WEDNESDAY, 5 NOVEMBER 2008
I recently had the insight that I have taken actions and started projects since February 2006 like one who has discovered a new religion: the religion of Making Money from Home.
I still believe in the possibility, but I would be dishonest if I did not admit that I have made mistakes. I was desperate and stupid, and this has been a combination that has left me without much to show for the past thirty months.
I end this note with a thought from last night: I am close, and I do not mean Moses-on-the-mountain-that-will-never-enter-the-Promised-Land type of close; I am close, and I will enter the Promised Land.
FRIDAY, 7 NOVEMBER 2008
It sometimes feels like I am still fighting for the privilege to write, as if I should justify the value I attach to my writing to people close to me who want to say, “How can you talk about writing if you’re not making money?”
Or, am I finding it hard to justify the value I place on my writing to myself while I am struggling to keep my head above water?
TUESDAY, 25 NOVEMBER 2008
Saw some young gang members on their scooters again this evening – flinging their scooters around the corner with some well-practised swagger. All of them sporting cheap white helmets, and matching fashionable outfits.
I made my usual remarks about people who find strength in the group, people who are willing to wear the exact same white headgear as badges of membership versus the competent, intelligent man or woman standing alone, who does not need group membership, or the rules or approval of the group.

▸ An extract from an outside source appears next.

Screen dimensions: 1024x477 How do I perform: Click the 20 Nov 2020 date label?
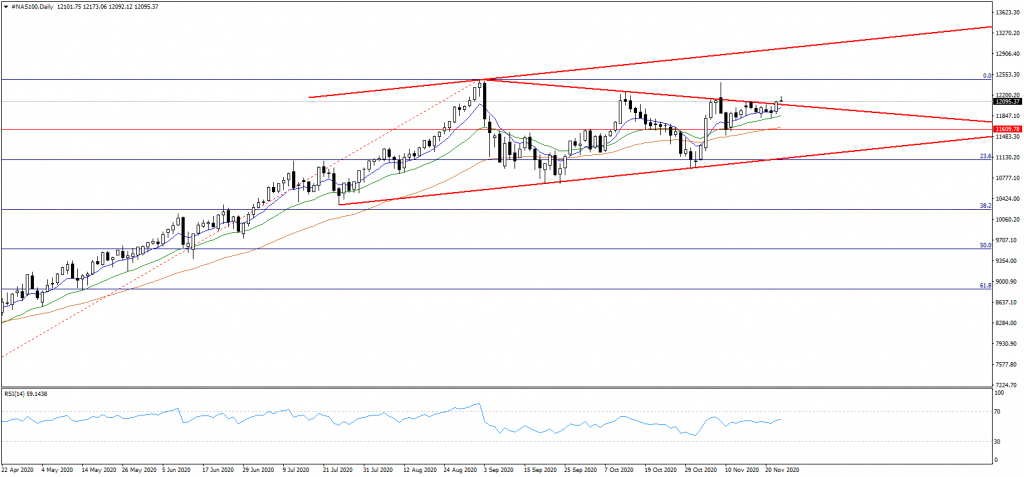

A short distance down the road later, I wondered: What is my problem with these youths? They generally leave me alone, and I leave them alone. They don’t look for trouble with me, and I do not look for trouble with them.
Then I realised: I envy them. I envy them the friendship, the brotherhood, the camaraderie they enjoy with others like them. I desire what they have, and because I do not have it, I always have a comment to make.
Wow. A breakthrough.
SATURDAY, 6 DECEMBER 2008
The mistakes we make on any regular day in any normal waking hour repeat dozens or even hundreds of times to put us in a situation we wish was different. And we believe ourselves time and again when we tell ourselves and others that we just made “this one mistake”.